___ EXTRACTED DATA

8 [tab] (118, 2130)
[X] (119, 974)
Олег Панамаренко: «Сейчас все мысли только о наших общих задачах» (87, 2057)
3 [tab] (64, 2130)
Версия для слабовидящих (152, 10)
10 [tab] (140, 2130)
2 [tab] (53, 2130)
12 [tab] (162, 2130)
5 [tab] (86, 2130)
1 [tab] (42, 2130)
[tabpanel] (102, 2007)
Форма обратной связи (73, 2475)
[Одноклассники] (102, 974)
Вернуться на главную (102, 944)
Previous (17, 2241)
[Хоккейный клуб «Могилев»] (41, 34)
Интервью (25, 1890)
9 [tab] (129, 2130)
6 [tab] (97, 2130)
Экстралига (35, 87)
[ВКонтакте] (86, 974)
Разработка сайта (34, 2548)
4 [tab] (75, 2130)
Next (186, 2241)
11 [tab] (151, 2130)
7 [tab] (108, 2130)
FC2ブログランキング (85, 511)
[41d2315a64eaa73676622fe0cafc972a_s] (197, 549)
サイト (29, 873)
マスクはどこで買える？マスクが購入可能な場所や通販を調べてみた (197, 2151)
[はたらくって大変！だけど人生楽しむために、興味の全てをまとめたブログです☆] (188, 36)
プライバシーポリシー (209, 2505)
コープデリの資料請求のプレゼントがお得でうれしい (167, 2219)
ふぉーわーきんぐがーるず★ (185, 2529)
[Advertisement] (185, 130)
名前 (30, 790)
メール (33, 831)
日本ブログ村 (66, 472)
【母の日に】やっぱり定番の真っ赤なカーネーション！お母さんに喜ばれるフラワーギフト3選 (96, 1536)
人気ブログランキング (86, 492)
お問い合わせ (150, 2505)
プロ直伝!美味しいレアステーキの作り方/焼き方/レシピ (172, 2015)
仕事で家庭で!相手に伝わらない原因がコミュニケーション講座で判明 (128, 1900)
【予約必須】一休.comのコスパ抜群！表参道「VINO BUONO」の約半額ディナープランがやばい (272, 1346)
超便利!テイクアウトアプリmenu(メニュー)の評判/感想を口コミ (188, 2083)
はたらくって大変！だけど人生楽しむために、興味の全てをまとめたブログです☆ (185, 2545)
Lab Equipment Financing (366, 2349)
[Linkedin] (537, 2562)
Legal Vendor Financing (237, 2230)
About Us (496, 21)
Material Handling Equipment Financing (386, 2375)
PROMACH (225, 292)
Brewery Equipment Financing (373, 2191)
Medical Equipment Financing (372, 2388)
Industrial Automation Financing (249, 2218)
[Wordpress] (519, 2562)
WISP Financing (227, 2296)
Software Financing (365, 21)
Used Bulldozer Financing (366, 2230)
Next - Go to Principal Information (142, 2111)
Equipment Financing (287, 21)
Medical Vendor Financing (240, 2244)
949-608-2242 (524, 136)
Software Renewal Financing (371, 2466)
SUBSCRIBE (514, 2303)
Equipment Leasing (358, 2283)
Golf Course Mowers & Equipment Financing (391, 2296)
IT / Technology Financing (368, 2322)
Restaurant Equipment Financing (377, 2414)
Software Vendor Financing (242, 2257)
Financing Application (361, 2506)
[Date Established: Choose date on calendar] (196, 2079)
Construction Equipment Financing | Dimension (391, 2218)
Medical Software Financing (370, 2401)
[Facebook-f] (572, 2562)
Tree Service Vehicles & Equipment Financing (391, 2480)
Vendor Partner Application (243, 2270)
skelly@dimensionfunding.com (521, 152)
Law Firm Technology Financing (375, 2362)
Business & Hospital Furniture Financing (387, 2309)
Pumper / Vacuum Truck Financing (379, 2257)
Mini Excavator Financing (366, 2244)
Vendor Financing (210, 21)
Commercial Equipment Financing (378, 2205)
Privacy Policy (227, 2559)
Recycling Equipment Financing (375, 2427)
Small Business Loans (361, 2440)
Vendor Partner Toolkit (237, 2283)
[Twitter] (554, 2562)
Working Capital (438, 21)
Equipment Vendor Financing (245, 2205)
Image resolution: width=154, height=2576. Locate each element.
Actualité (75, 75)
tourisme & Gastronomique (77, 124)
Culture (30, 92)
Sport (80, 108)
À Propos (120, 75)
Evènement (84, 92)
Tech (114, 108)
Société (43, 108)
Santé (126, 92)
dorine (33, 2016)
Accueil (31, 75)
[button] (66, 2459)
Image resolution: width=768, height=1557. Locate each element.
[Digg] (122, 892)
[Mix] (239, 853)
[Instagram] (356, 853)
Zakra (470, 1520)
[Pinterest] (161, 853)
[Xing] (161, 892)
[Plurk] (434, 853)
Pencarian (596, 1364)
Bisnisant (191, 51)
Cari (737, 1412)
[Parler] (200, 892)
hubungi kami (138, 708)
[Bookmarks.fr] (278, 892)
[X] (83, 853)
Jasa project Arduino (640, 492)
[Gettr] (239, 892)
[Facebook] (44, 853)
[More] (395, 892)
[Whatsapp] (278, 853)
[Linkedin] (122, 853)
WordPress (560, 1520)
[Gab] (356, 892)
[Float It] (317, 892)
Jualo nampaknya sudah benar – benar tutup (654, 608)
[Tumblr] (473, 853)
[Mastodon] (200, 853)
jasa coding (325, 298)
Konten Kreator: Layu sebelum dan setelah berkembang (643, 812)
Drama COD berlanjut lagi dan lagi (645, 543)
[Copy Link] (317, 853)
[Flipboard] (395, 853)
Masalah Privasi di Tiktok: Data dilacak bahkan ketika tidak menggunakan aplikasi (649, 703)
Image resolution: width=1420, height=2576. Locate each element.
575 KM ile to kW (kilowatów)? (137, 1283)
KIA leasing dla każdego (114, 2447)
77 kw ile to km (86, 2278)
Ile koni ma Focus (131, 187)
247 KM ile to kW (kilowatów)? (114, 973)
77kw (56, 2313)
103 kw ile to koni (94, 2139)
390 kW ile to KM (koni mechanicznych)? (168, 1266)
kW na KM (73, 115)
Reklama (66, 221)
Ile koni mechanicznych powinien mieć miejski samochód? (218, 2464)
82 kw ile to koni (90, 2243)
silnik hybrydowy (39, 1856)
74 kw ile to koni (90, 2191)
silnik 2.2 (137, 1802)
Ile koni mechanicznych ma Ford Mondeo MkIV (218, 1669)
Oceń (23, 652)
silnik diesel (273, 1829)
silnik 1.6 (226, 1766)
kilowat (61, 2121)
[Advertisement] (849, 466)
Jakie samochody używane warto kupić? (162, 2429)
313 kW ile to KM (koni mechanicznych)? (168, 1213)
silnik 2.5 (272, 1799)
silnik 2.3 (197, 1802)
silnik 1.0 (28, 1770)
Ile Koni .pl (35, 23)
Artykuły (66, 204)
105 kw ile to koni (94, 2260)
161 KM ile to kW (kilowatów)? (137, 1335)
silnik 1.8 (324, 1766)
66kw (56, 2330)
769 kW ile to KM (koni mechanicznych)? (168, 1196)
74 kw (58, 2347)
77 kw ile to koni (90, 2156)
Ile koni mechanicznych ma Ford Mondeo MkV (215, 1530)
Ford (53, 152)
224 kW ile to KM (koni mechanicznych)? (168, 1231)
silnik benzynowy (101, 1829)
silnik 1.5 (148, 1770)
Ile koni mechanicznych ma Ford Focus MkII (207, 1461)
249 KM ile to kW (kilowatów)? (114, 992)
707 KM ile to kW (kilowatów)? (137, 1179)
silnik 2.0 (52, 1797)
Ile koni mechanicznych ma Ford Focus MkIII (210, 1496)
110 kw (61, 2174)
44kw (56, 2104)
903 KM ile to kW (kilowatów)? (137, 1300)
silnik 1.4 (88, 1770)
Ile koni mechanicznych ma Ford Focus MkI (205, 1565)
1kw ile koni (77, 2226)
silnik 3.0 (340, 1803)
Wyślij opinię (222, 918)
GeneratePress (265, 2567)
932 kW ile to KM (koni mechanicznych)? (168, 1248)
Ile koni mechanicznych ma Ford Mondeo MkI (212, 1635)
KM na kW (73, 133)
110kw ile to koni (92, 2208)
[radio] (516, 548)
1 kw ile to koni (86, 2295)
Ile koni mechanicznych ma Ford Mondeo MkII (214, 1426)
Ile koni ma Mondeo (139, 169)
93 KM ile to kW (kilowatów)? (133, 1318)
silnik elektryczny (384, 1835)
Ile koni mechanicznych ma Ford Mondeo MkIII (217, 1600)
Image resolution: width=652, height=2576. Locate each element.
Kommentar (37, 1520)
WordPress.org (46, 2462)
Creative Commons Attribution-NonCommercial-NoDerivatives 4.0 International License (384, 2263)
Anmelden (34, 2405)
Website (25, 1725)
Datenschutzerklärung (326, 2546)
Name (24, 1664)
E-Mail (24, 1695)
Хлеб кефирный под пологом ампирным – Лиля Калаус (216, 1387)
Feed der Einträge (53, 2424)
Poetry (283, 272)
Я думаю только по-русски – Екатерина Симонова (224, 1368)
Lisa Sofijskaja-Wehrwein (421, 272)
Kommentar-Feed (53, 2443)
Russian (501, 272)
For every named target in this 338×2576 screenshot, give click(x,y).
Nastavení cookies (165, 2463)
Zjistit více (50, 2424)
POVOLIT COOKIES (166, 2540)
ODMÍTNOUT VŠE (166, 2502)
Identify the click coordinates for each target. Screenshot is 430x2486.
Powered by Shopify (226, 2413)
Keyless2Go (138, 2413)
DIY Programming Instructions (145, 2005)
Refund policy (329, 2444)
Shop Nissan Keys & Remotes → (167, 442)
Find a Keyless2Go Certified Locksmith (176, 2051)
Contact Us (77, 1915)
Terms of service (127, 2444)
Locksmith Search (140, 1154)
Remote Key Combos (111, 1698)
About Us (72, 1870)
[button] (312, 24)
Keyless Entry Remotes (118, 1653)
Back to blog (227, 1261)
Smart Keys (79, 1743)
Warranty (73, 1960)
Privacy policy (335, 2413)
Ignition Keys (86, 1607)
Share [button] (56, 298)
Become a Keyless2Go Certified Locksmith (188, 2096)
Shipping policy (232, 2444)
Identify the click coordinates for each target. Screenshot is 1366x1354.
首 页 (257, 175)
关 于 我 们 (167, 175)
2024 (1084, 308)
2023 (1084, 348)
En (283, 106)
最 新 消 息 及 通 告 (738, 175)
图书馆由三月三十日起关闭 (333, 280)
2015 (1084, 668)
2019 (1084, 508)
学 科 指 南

______

**TASK OBJECTIVE:** Every line that contains the string "element" should be returned from the data.

**WRITTEN SOLUTION:**
Image resolution: width=154, height=2576. Locate each element.
Image resolution: width=768, height=1557. Locate each element.
Image resolution: width=1420, height=2576. Locate each element.
Image resolution: width=652, height=2576. Locate each element.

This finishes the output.